I still take time everyday to daydream about my next adventure when I return to the States. I visualize the details of myself living the life of my dreams with the person that I love. And when those feelings of anxiety start tapping on my shoulder, I remind myself to savor the waiting. I know that what comes next will be worth the wait so I’m going to let myself enjoy the getting there.
So, what do you think? Is that something you think you can do?
As much crap that’s floating around in the social media pool, I think there’s equally as much inspiration wading out there hoping we’ll take the bait and click on the blog post, video, website, picture or page. Soul Pancake’s Kid President…that silly kid inspires me. TUT.com’s daily notes from the Universe get my mind right every morning. TED Talks – I can spend hours watching intelligent, articulate people sharing ideas that are changing the world. I secretly dream of standing on stage giving my own Ted Talk one day. And my sister’s blog (CrystalNuding.com) brings me comfort and relief.
What is your outlet for daily inspiration?

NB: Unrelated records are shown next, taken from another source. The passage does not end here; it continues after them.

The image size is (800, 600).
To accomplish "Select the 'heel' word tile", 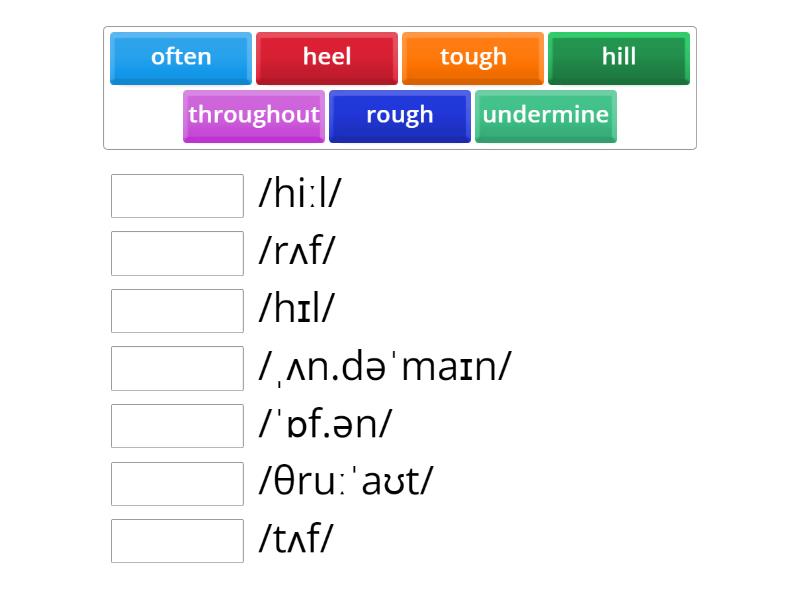I will point(326,57).
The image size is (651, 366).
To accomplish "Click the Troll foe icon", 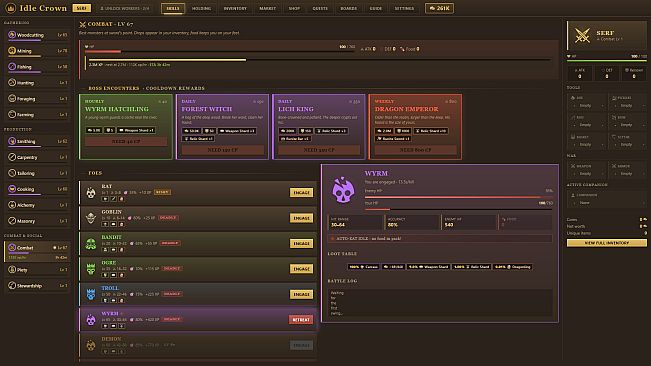I will pos(91,294).
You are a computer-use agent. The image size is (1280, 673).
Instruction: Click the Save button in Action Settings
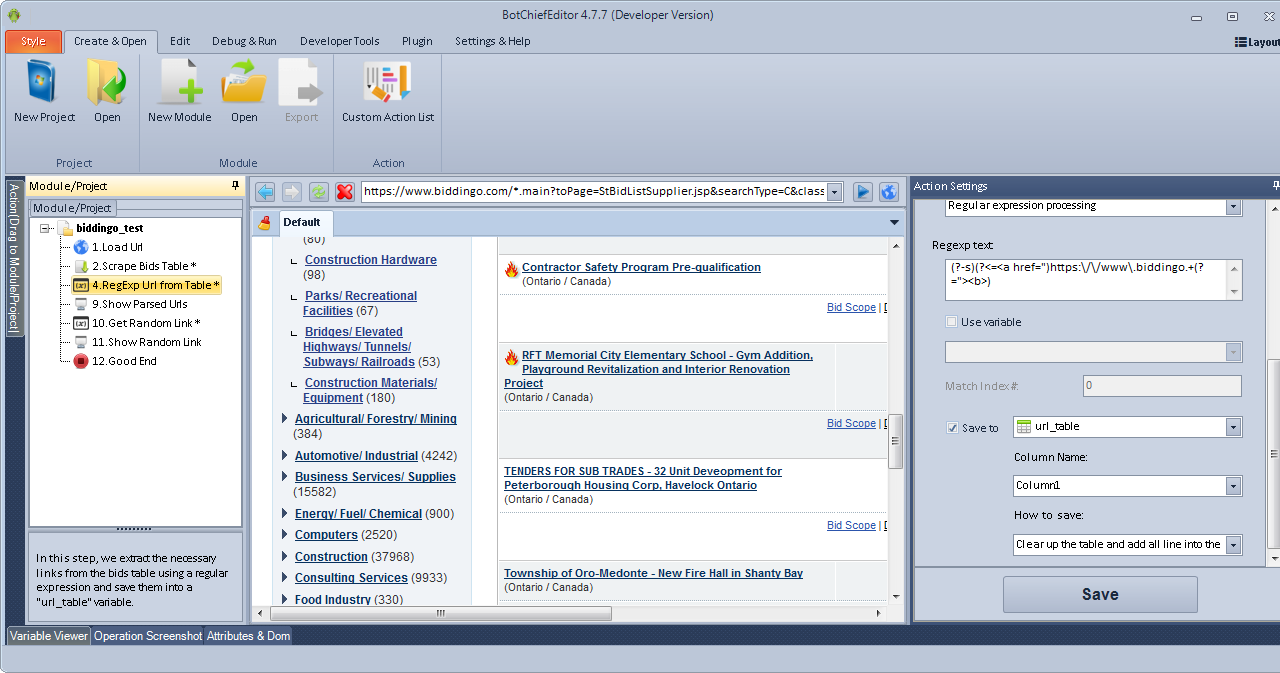point(1099,594)
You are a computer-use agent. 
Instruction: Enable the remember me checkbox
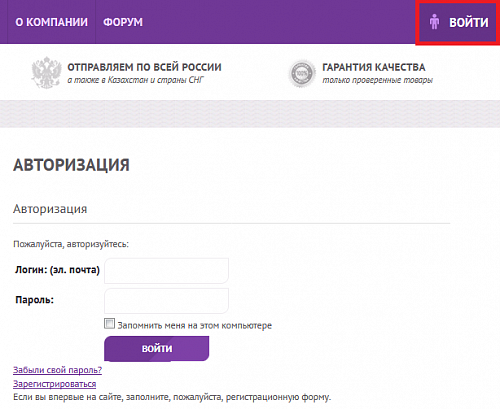[109, 324]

If you don’t have one, find one stat! Check out the links above as a starting point. When you see, watch, read or hear something that resonates with you, acknowledge it. Think about it. Talk about it. Be with the idea for a while and see what begins percolating within you. Maybe it will be a realization of something you need to change about yourself. Perhaps it will inspire you to take action – reconnect with an old friend, mend a broken relationship, volunteer in your community, change your career, open your heart, forgive someone and make peace.
Inspired action is changing our world every day. I consider it our personal responsibility to take part in the beautiful evolution of humankind. Things will get better if you follow Michael Jackson’s rule and start with the (wo)man in the mirror.

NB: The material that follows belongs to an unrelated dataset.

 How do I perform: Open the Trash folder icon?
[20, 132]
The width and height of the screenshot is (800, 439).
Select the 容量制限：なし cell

What are you waiting for? Get inspired!
I am so proud to say I know you and YOU are my friend! You are an absolutely incredible writer and I do believe that when YOUR inspirational writings are published, it will be a No. 1 seller……..all because of YOU!!! I am very proud of you….and love ya too!
Tamara, you made me blush. Kind of like you did back in the day when we were working in the cave and swapping stories. ;) Thank you for the vote of confidence. Love always.

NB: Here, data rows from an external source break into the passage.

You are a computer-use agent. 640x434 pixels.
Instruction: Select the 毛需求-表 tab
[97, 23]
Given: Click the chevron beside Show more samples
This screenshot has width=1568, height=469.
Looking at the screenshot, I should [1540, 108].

Thanks for being my inspiration, Jo. You and your words are awesome. I am inspired with each of your posts. Sending you lots of love! :)
Thank you so much. I love hearing that! You inspire me to get off my butt and stay fit! My temple thanks you. ;) I miss you, lady.
Sister. I love it. You are awesome. Excellent advice and inspiration.
I can’t wait to squeeze you.
Seeing you getting everything ever desire!
I love you! XOXO
Thanks, sissy! Just one Italian summer to go and I’ll see you in the fall! I love you.